Onlookers and reporters, as well as more and more policemen, continue to arrive at Columbine. Among them is Misty Bernall, mother of the Evangelical student Cassie Bernall. Realizing she cannot get close to the school, Misty heads for one of the designated rendezvous points nearby—the public library. At each of the safehouses, sign-in sheets have been posted at the entrance. Misty waits impatiently for a fax from another nearby rendezvous point to arrive—a fax that contains the names of all the children who are safe there. Cassie’s name is not on the list, and Misty frantically questions the other kids who have gathered at the library.
Misty’s frantic search for her daughter Cassie is just one example of the chaos, desperation, and fear that thousands of parents felt on the morning of the massacre.
The newly-elected sheriff of Jeffco, John Stone, is in command—this is his first murder case while in office, and he is not a popular local figure.
John Stone, already an unpopular official, will become even more controversial as the investigation unfolds.
At 12:06 p.m., the first SWAT team to approach the school breaches the perimeter. One of their lieutenants, unfamiliar with the school’s recently-renovated layout, leads his team into an area which is not at all what he thought it would be. They move through the school, working slowly and methodically toward the killers. Though the shooters are still active at the moment, Cullen says that it will take the teams another three hours to find Eric and Dylan—and by the time they do, the shooters will have killed themselves.
It has taken over forty minutes for officials to get inside the school. When every second counts, many parents and families of victims will see this time frame as a crucial failure on the county’s part. The SWAT teams breaching the perimeter have no idea what they are walking into due to the confused nature of student witnesses and the excessive amount of ordnance still being fired or going off throughout the school.
On the other side of the school, paramedics and fire department teams go in for the bodies on the lawn that still show signs of life. Among them are Anne Marie, Lance, and Sean. Danny Rohrbough is pronounced dead and left on the sidewalk, while Rachel Scott is brought as far as the fire truck before she, too, is pronounced dead. Richard Castaldo is brought to safety.
The losses begin to mount, and officials struggle to handle the staggering number of injured students.
A “terrified” Nate Dykeman breaks down and calls the Klebold residence. Dylan’s father Tom picks up, and assures Nate that Dylan is in school. Nate tells Tom that Dylan didn’t show up for school, and that there has been a shooting—he also tells Tom that the shooters were described as kids in trench coats, and that he believes Dylan is involved. Tom runs upstairs to check Dylan’s closet for his trench coat—it is missing.
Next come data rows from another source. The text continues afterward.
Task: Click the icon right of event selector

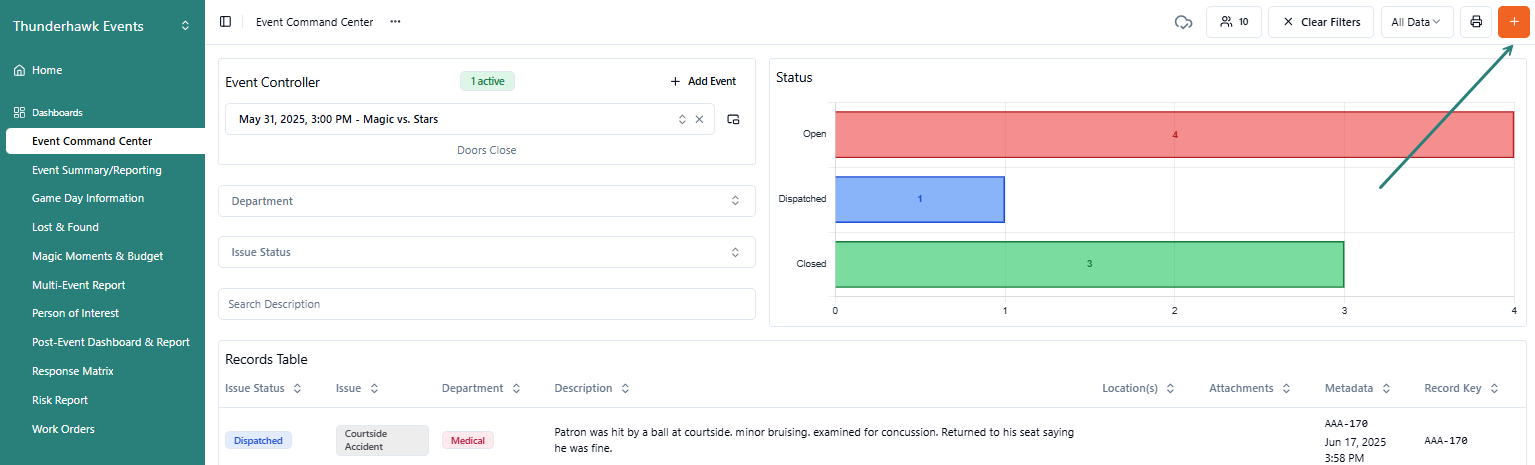Action: pos(733,119)
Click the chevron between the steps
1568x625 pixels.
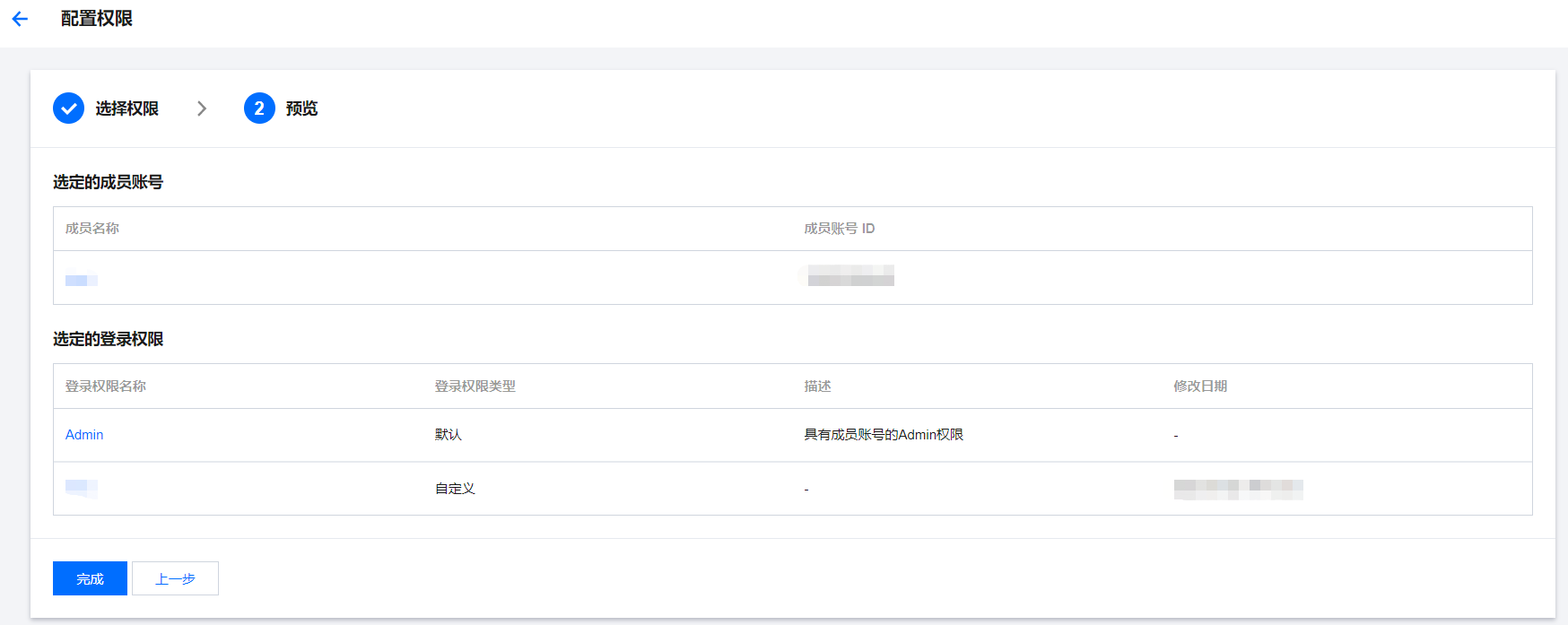coord(202,109)
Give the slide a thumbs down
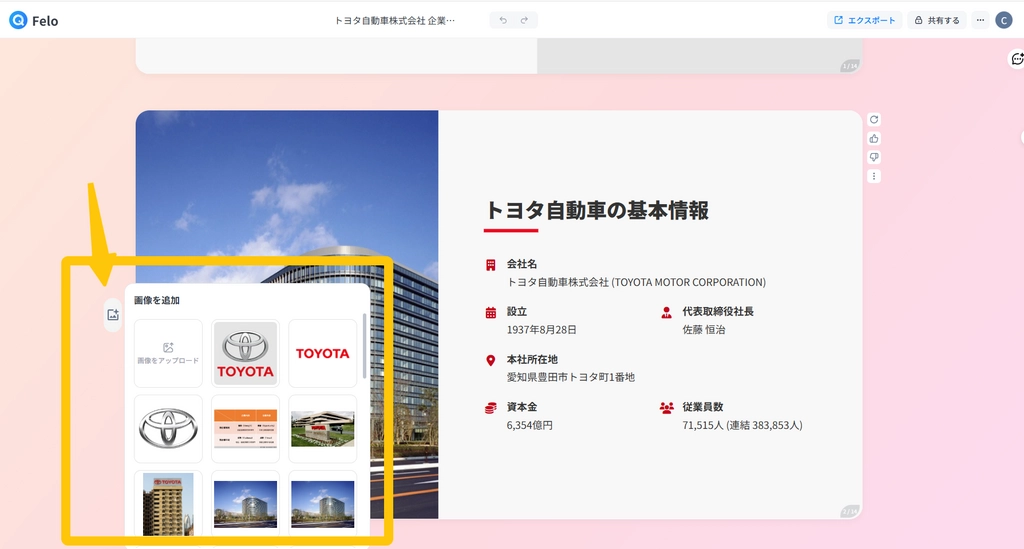 click(874, 157)
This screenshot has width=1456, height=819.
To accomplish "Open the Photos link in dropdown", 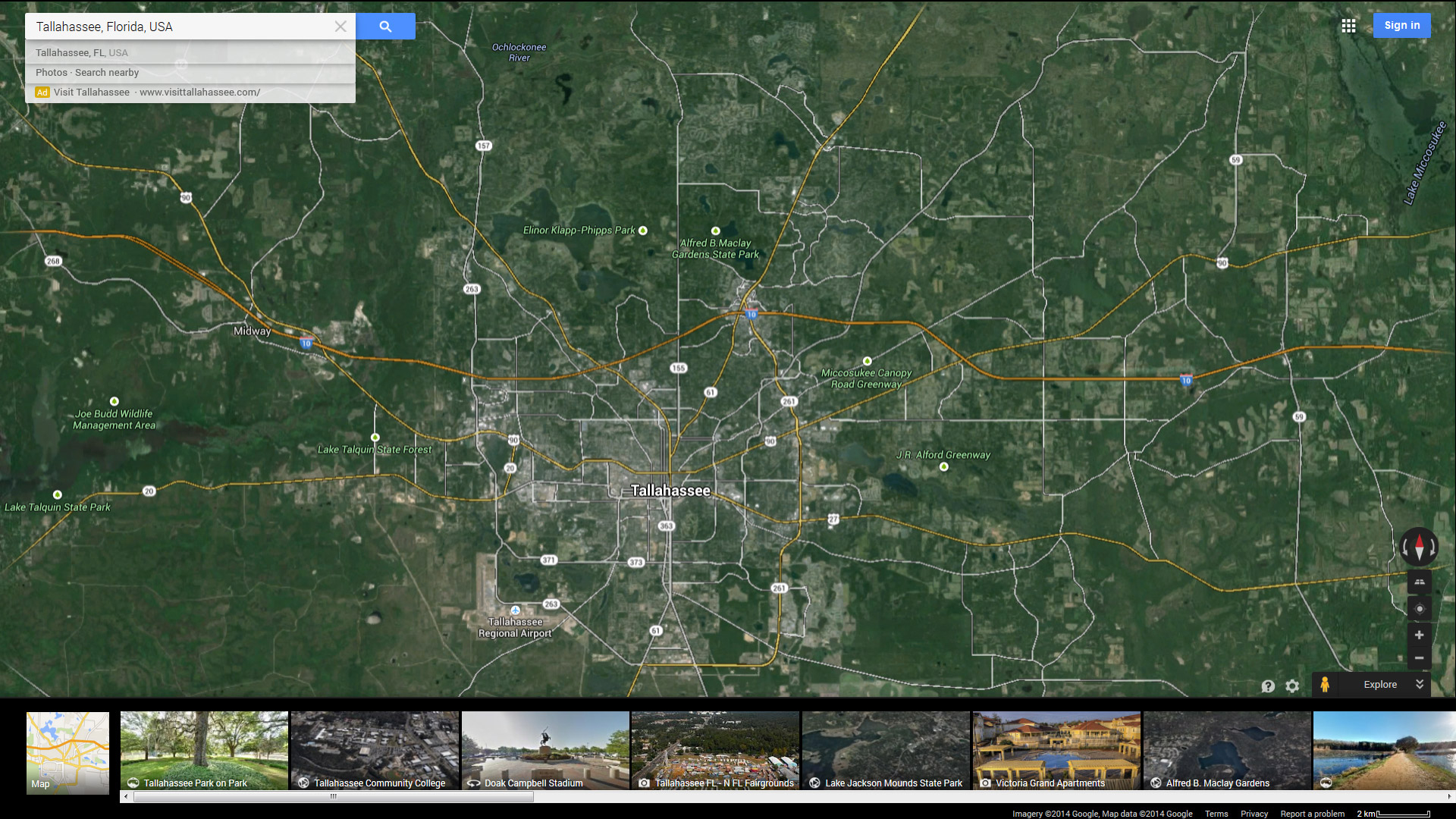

Tom calls Sue, his wife, and tells her to come home, but withholds what he suspects of their son from her. Before she arrives home, he calls 911 to warn them of Dylan’s possible involvement—then he dials a lawyer.
As the reality of the situation begins to set in for Dylan and Eric’s friends and classmates, Nate makes the situation known to Tom, Dylan’s father. Tom responds with controlled horror, but is already looking toward the future, and seeking to protect himself and the rest of his family from the onslaught that he knows is going to come.
The television coverage lags—the networks are about “thirty minutes to an hour” behind on the most recent facts. They continue to report that cops have “sealed off the perimeter.” By 12:30 p.m., the networks show the first footage of the “grisly” carnage coming out of the scene. Included in the disturbing images is a view of a classroom—someone is holding up a dry-erase board to the window, and on it is written “1 [ONE] BLEEDING TO DEATH.”
Though the media and the SWAT teams don’t know it yet, the shooting is over by the time the first images of its carnage are being broadcast to the nation. Though the danger is over, the horror continues, searing itself into the minds of those still trapped inside and those watching on television across the country.